Diabetic nephropathy (DN) is characterized by a plethora of signaling abnormalities that together ultimately result in the clinical and pathologic hallmarks of DN, namely progressive albuminuria followed by a gradual decline in glomerular filtration rate leading to kidney failure, and accompanied by podocyte loss, progressive glomerular sclerosis and, ultimately, progressive tubulointerstitial fibrosis. Over the past few years, the general understanding of the abnormalities in signaling pathways that lead to DN has expanded considerably. In this review, some of the important pathways that appear to be involved in driving this process are discussed, with special emphasis on newer findings and insights. Newer concepts regarding signaling changes in bradykinin, mTOR, JAK/STAT, MCP-1, VEGF, endothelial nitric oxide synthase, activated protein C and other pathways are discussed.

Figure 1. Simplified model of ‘classic’ mesangial cell signaling abnormalities in early diabetic nephropathy

High extracellular glucose (and a number of other external signals) leads to increased mesangial cell glucose uptake via enhanced expression of the facilitative glucose transporter, GLUT1, which activates metabolic pathways that result in increased ROS and AGE generation. This in turn activates a number of signaling pathways that augment extracellular matrix production directly via PKC-β stimulation of AP-1 transcriptional activation, ERK pathways and, critically, TGF-β1 synthesis, which stimulates its signaling pathways in an autocrine and paracrine fashion to further enhance extracellular matrix protein synthesis. AGE: Advanced glycation end product; Ang II: Angiotensin II; DAG: Diacylglycerol; ERK: Extracellular signal-related kinase; PKC: Protein kinase C; ROS: Reactive oxygen species.

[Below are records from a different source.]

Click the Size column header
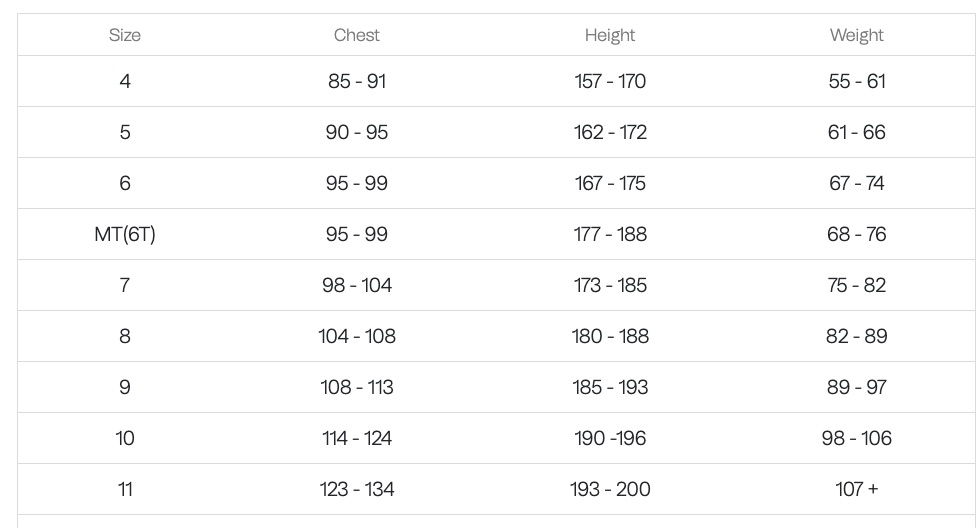Screen dimensions: 976x528 coord(125,35)
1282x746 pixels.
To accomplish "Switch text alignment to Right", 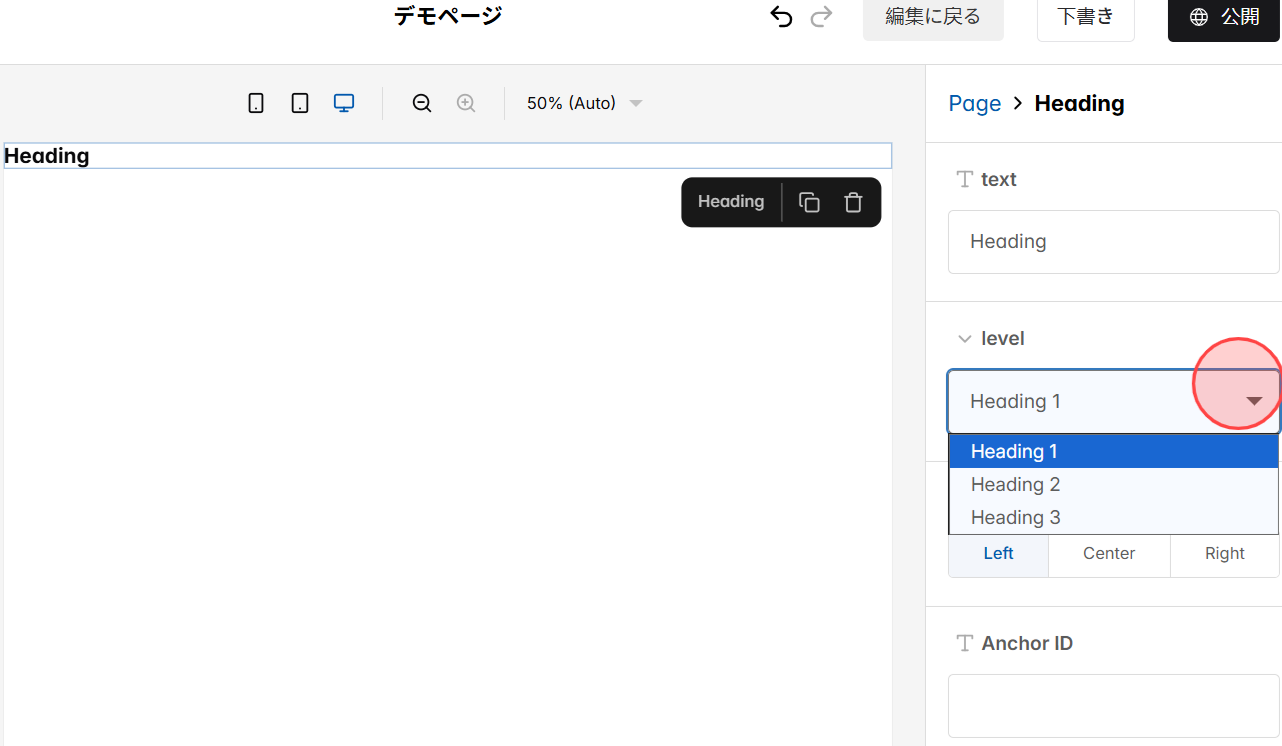I will (1224, 553).

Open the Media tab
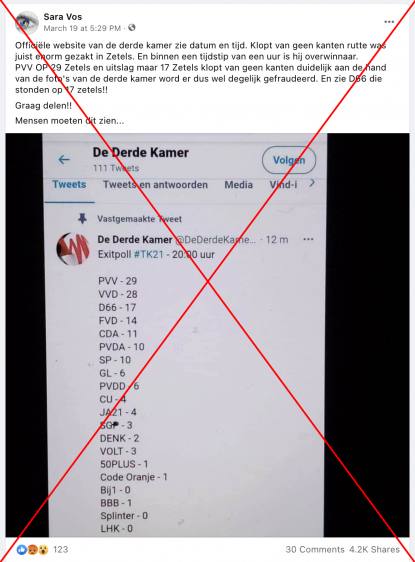(x=238, y=185)
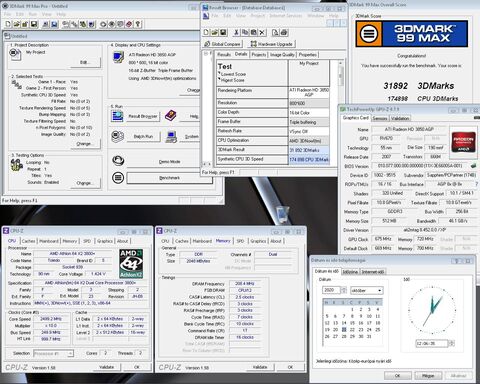Click the Benchmark button in 3DMark
The width and height of the screenshot is (480, 384).
point(169,178)
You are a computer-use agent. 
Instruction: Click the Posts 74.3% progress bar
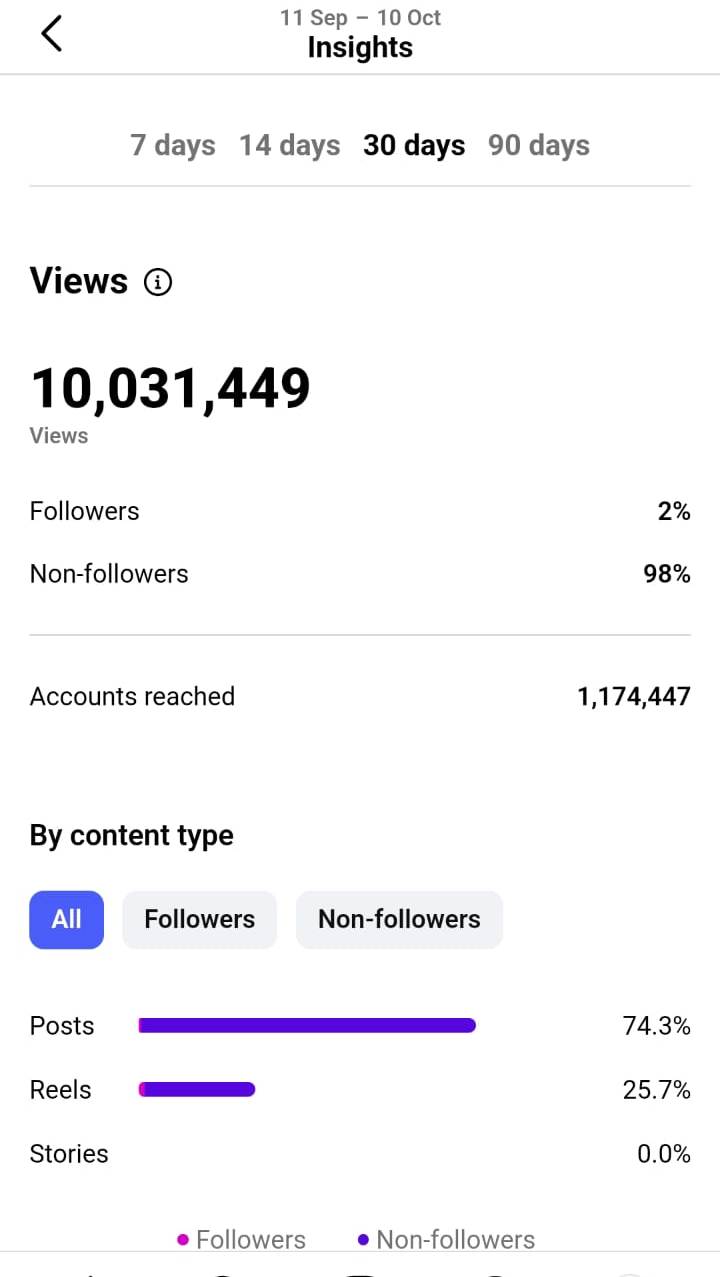click(307, 1026)
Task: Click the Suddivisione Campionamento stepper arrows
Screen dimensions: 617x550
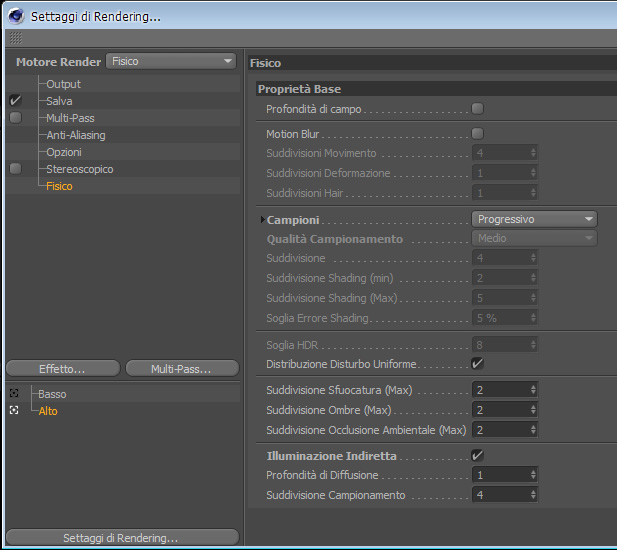Action: [x=533, y=495]
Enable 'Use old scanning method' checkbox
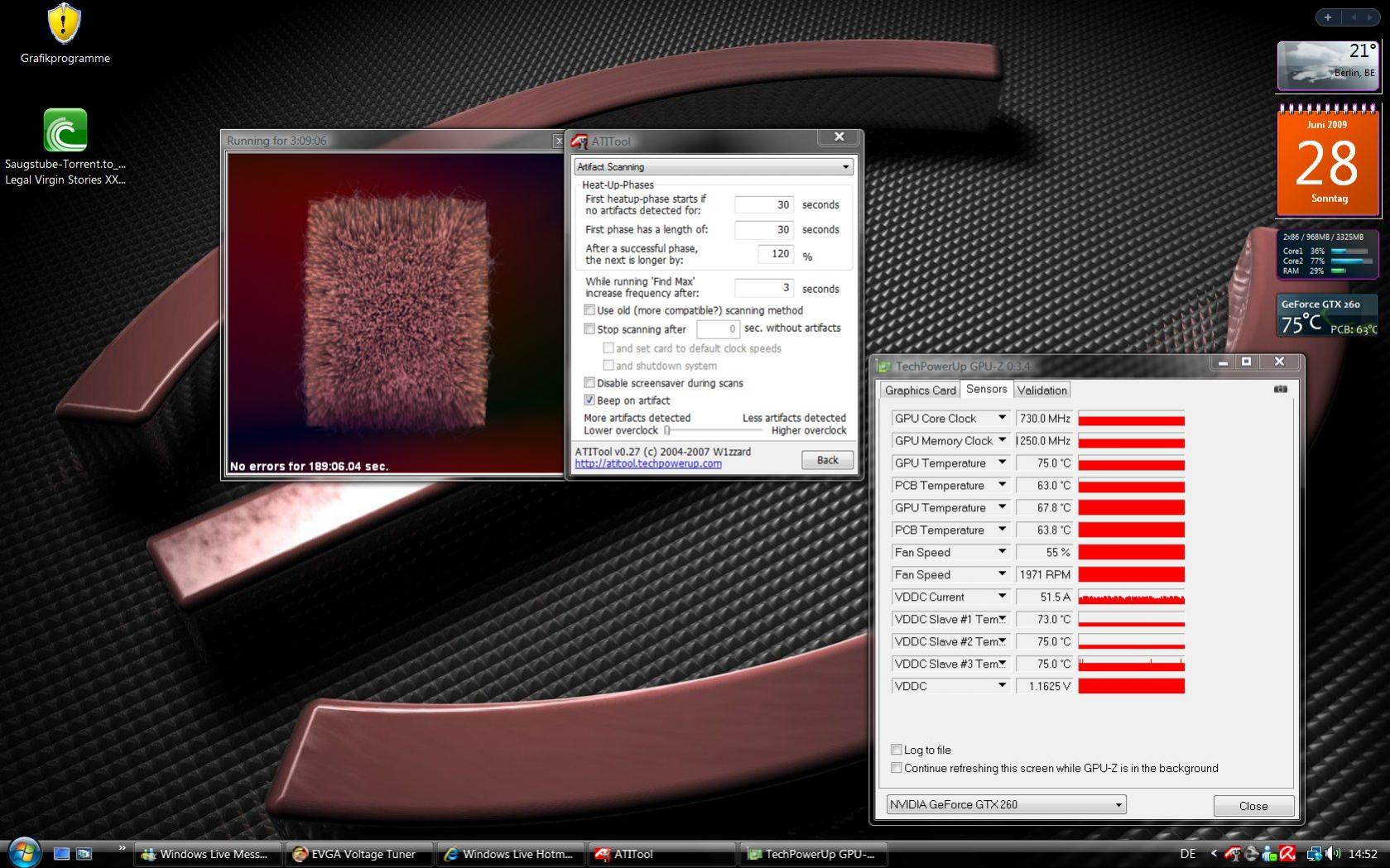1390x868 pixels. pos(589,310)
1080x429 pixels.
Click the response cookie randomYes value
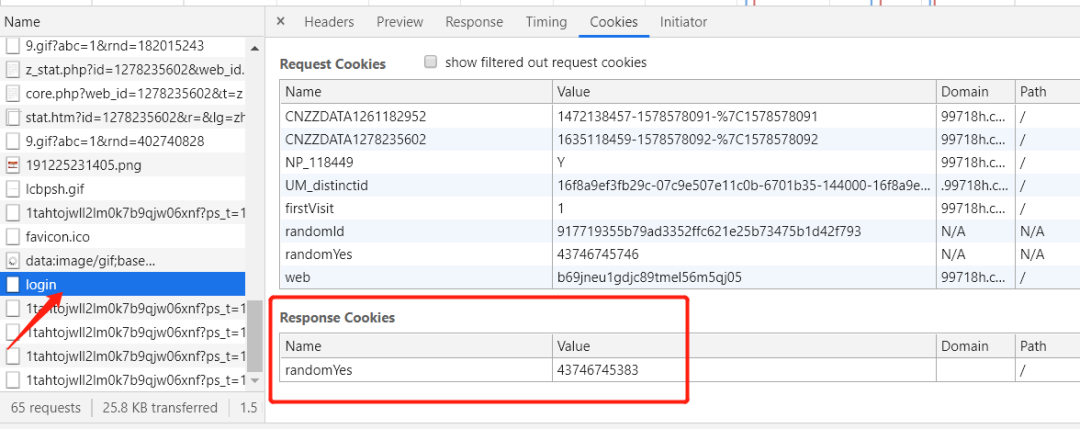[598, 370]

Figure 2. Enhanced mTOR signaling in diabetic glomerulopathy

Increased glucose uptake into diabetic mesangial cells (and perhaps other renal cells) leads to reduced AMPK activation and reduced association of TSC1 and TSC2, allowing for Rheb activation of mTOR. Increased glycolysis and activation of GAPDH can lead directly to Rheb activation of mTOR by reducing Rheb binding to GAPDH. AMPK: AMP kinase; S6K: S6 kinase; TSC: Tuberous sclerosis complex.